Чек каждому из них я вручу вечером, лично, чтобы не обижать невниманием достойных иерархов; в конце концов, когда-нибудь, возможно, уже скоро, их профессиональные услуги понадобятся и мне самому. Но вовсе не потому покинул я церемонию, что проникновенное слово, заказанное мною накануне, смутило сердце и заставило затлеть проклятый уголек… нет, совсем не в том дело; меня сложно смутить словесами.
Но как же кричала и билась, вырываясь из пытавшихся удержать ее объятий, эта девчушка! Невозможно было слышать это, и видеть тоже было сверх сил. Она выла без слез, и в вое ее не было ничего человеческого. И она вырвалась! И кинулась к гробу, упала, утонув в цветах, и забилась там, в море, в океане черно-красного, пурпурного, и желто-золотого, и белоснежного; попыталась подняться, не смогла, упала снова и поползла к гробу на четвереньках высокому, украшенному строгой резьбой гробу из палисандра с ручками работы самого Кучильерри… а ее оттаскивали и наконец оттащили прочь, оттащили втроем - худенькая стройная женщина с лицом, укрытым густой вуалью, и вторая женщина, ярко, не к случаю, раскрашенная толстуха, ревущая едва ли не громче, чем несчастное дитя… и вокруг них мыкался, пытаясь помочь, верзила с густой бородой…
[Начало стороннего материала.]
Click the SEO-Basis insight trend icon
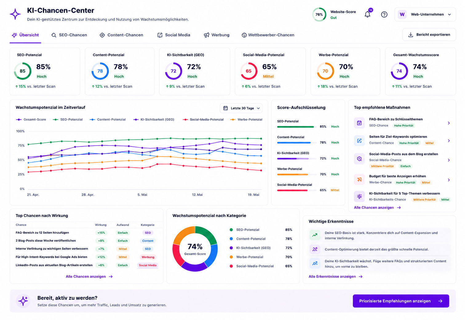Image resolution: width=465 pixels, height=320 pixels. 315,235
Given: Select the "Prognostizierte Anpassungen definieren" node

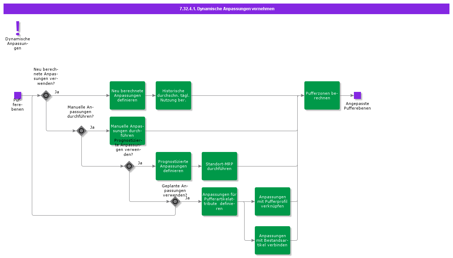Looking at the screenshot, I should (x=173, y=166).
Я не знал никого из них - список приглашенных составляла Бибигуль, и они наверняка приехали по желанию синьорины… Но крик этот, никак не утихавший, подломил мне ноги, и я понял вдруг, на кого же похожа девочка!.. И еще я понял, что нынче же вечером прикажу вынести из кабинета портрет Мадонны кисти маэстро дель Санти…
Вот тогда-то я и шепнул Бибигуль: «Оставайся здесь…», а сам вышел на воздух.
Тем временем из церкви повалила толпа; пропустив гроб, люди направлялись следом, к месту захоронения. Они не смешивались даже здесь, условности жизни снова побеждали великое откровение смерти, и они проходили мимо меня явно различимыми группами, подчеркнуто сторонясь друг дружки; впереди - Бибигуль, ведущая под руку ту несчастную девочку… она уже не могла кричать, только всхлипывала, а неотступно вслед брели те самые женщины, такие разные, сопровождаемые бородачом; дальше - люди из «Мегапола», то и дело косящиеся в мою сторону и перешептывающиеся; и наконец, мои парни, как велено - при галстуках, с супругами, подтягивающие ряды, проходя мимо моей скамейки.
- Прощай, инспектор! - сказал я вполголоса, когда процессия отдалилась.
Я не пойду с ними. Не хочу смотреть, как станут забивать гвозди, как драгоценный ящик опустят в яму и комья земли полетят вниз, засыпая палисандровые доски.
Я приду позже. Возможно, завтра, если позволит сердце.
Сяду на такую же скамейку, около свежего холмика и черно-гранитной плиты рядом, и стану молчать. Раньше туда, к южной окраине кладбища, я ходил в гости к одному. Теперь их у меня двое…
«РАМОС» - выбито на граните. Ничего больше. Но большего и не надо. Через год, если доживу, на такой же плите, которая ляжет рядом, будет выбито «ХОЛМС».